The government has introduced a new Equality Act, aimed at banning discrimination by employers and ensuring the unbroken tedium of working life is restored.
It will now be frowned upon for bosses to slap and pinch the bottoms of female workers, wink lasciviously at temps and mock lady colleagues with large chests. Under the new Act, disabled workers and older employees can also no longer be referred to as ‘wheelies’ and ‘dribblers’.
Equalities Minister Theresa May said: “This legislation is essential if workplaces are to become somewhere people tip-toe through, unable to say a word for fear of offending that big gay guy on reception.”
News of the Act has been greeted with dismay by balding, overweight male employers in their 40’s.
Ron Pember, who runs his own engineering design firm in Wolverhampton, said: “This is disastrous news for us. We have quite a few birds working here, a couple of kids who are a bit special needsy and an asian fella. Our daily routine pretty much revolves around uncalled-for-flirting, casual racism and outright abuse. This is an attack on the cultural foundations of the British workplace. I hope this doesn’t mean we have to stop ripping the piss out of those two Polish blokes as well?”
Under the new Act, anyone exhibiting language or behaviour that offends a colleague can raise a formal complaint.

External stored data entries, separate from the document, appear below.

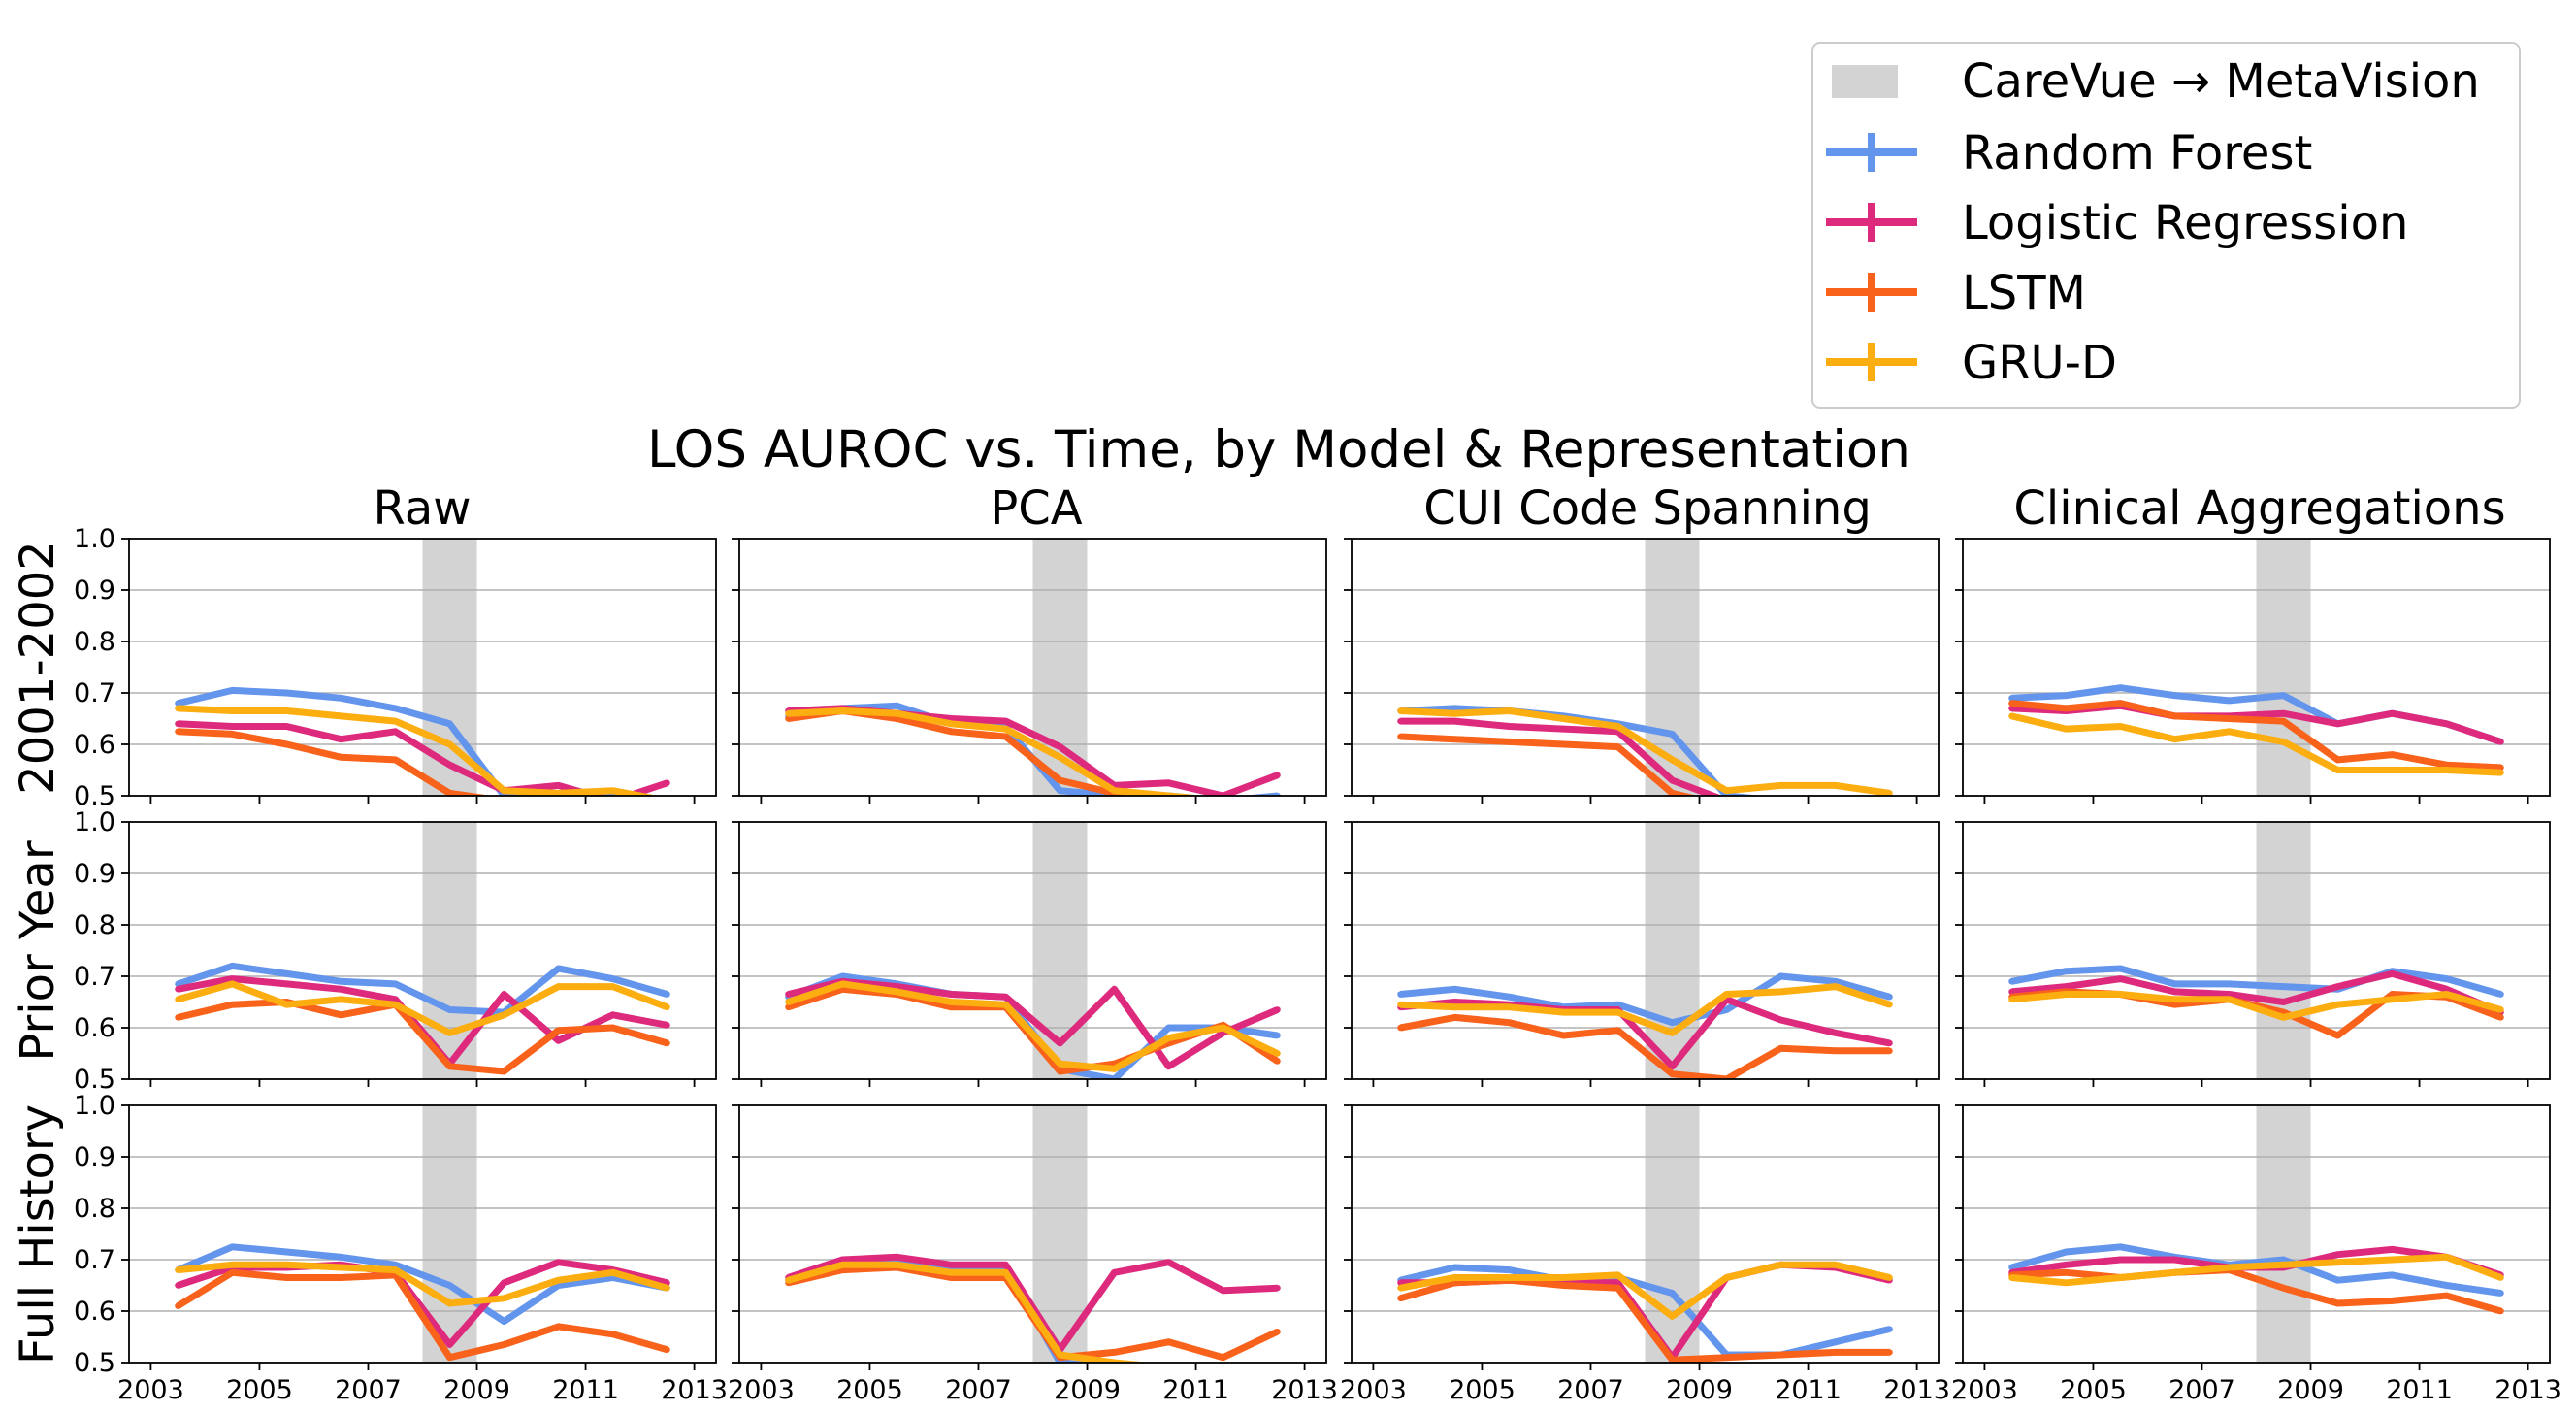 The image size is (2576, 1413). I want to click on panel-raw-prior-year: 0.5 0.6 0.7 0.8 0.9 1.0, so click(396, 951).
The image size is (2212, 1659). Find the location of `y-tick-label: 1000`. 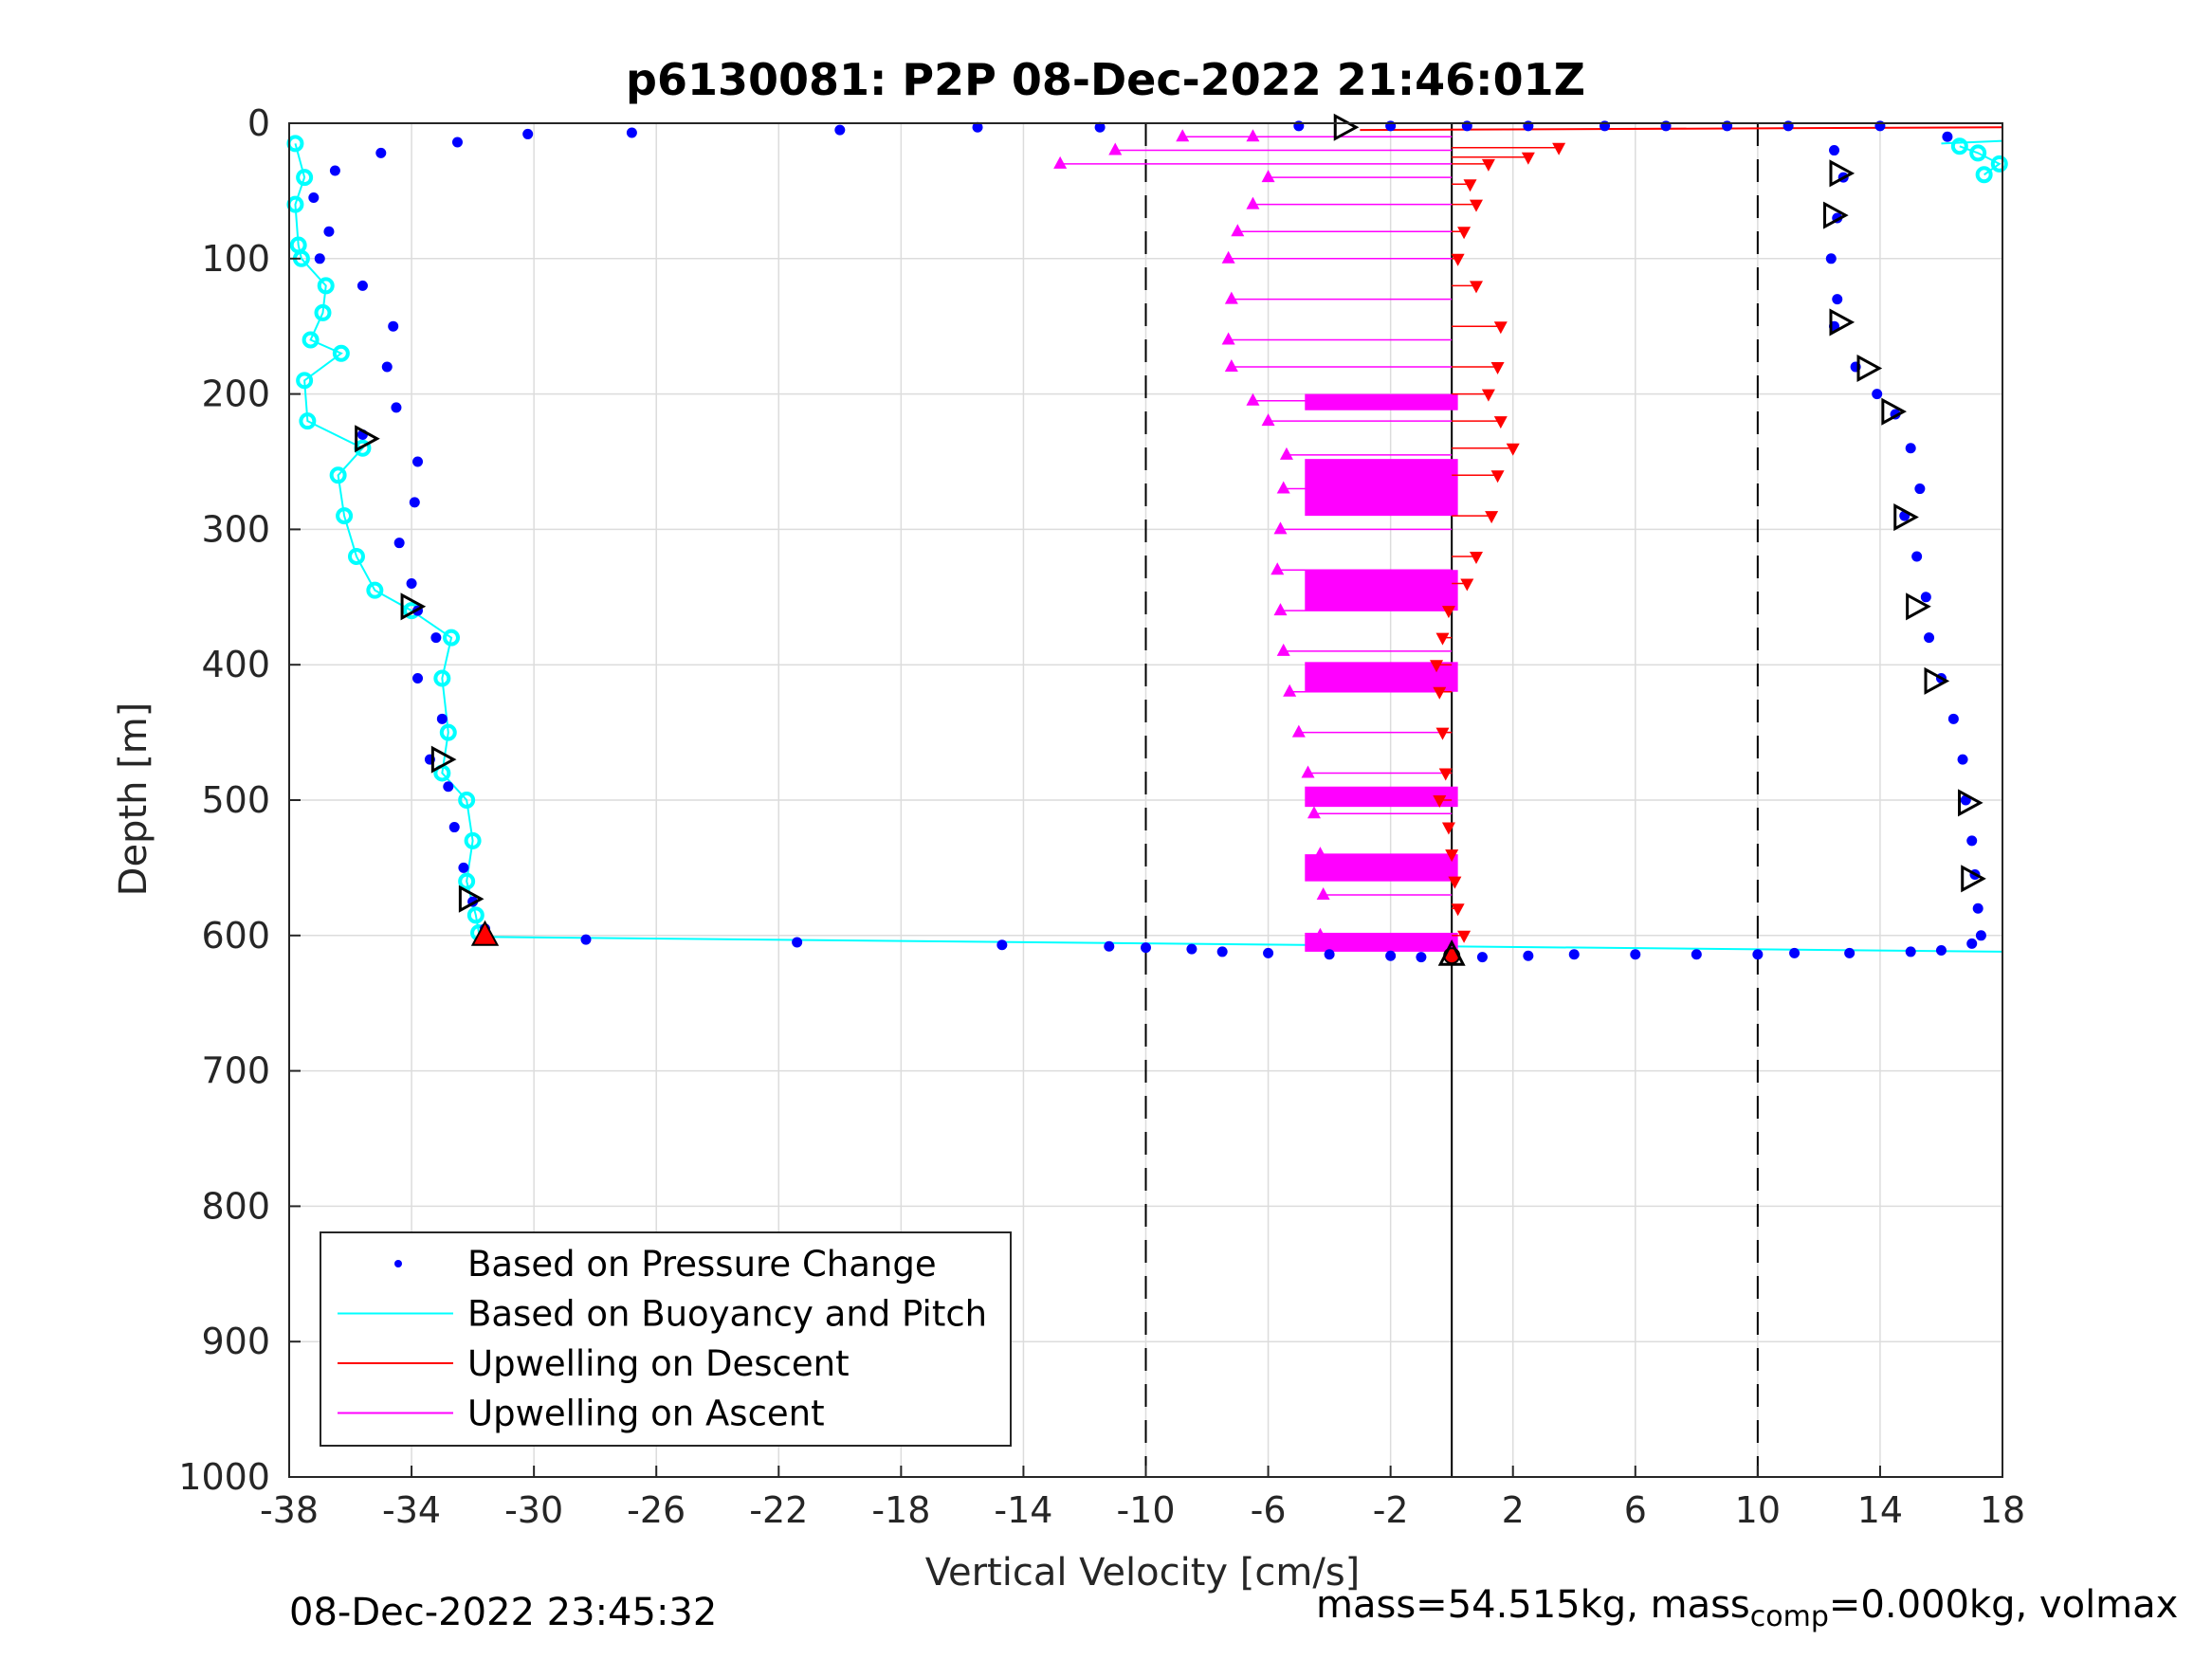

y-tick-label: 1000 is located at coordinates (224, 1477).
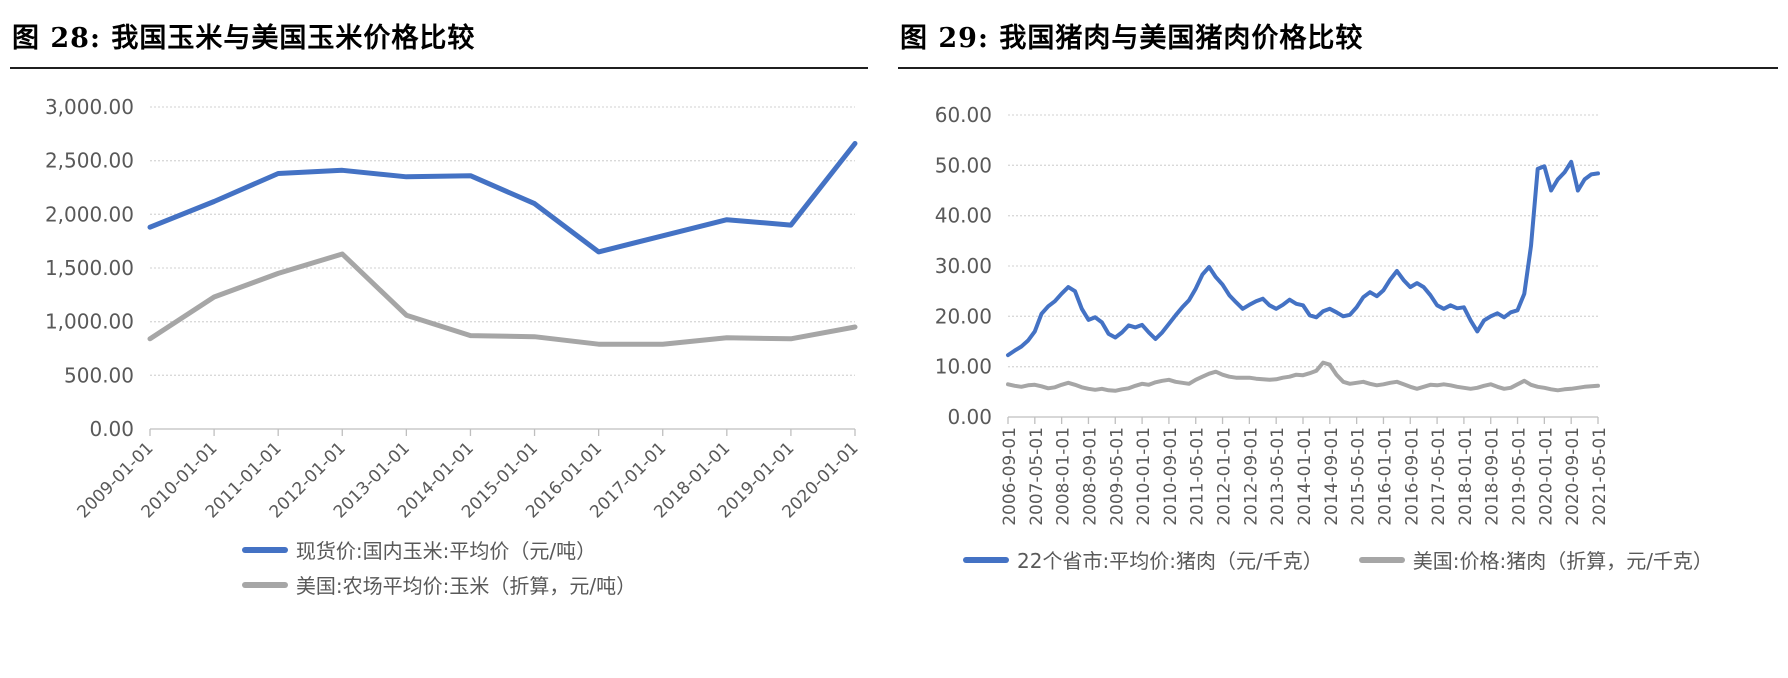 Image resolution: width=1788 pixels, height=678 pixels. What do you see at coordinates (90, 214) in the screenshot?
I see `y-axis-tick-label: 2,000.00` at bounding box center [90, 214].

Paul Plumber, a 26 year old advertising executive from County Durham, said: “I can’t believe it. I’ve been told I can no longer laugh along with a supplier or customer on the phone before replacing the handset, wiping the smile from my face and referring to them loudly as a wanker. Until now this has been the only thing stopping me from coming to work, putting a pistol in my mouth and cocking the hammer.”
The pay barrier discriminating against employees who were previously considered a bit shit, lazy or ugly will also be removed, so long as they make a sufficient song and dance about it.
“What about people like Helen, our deputy manager, who’s been off for a month with stress,” complained Mary Cook, an office manager from Birmingham, “she’s been seen in Summerfield and at the bingo, right as ninepence... but we’ve been told she is to be referred to as a valued colleague in a pressure-cooker role... and not a malingering cow.”
Theresa May added: “This new Act would not be necessary if workplaces weren’t crammed full of these insensitive bastards. Although, under the new Act we're no longer able to refer to them as such, and have to call them Visibly Unrecronstructed Employees.”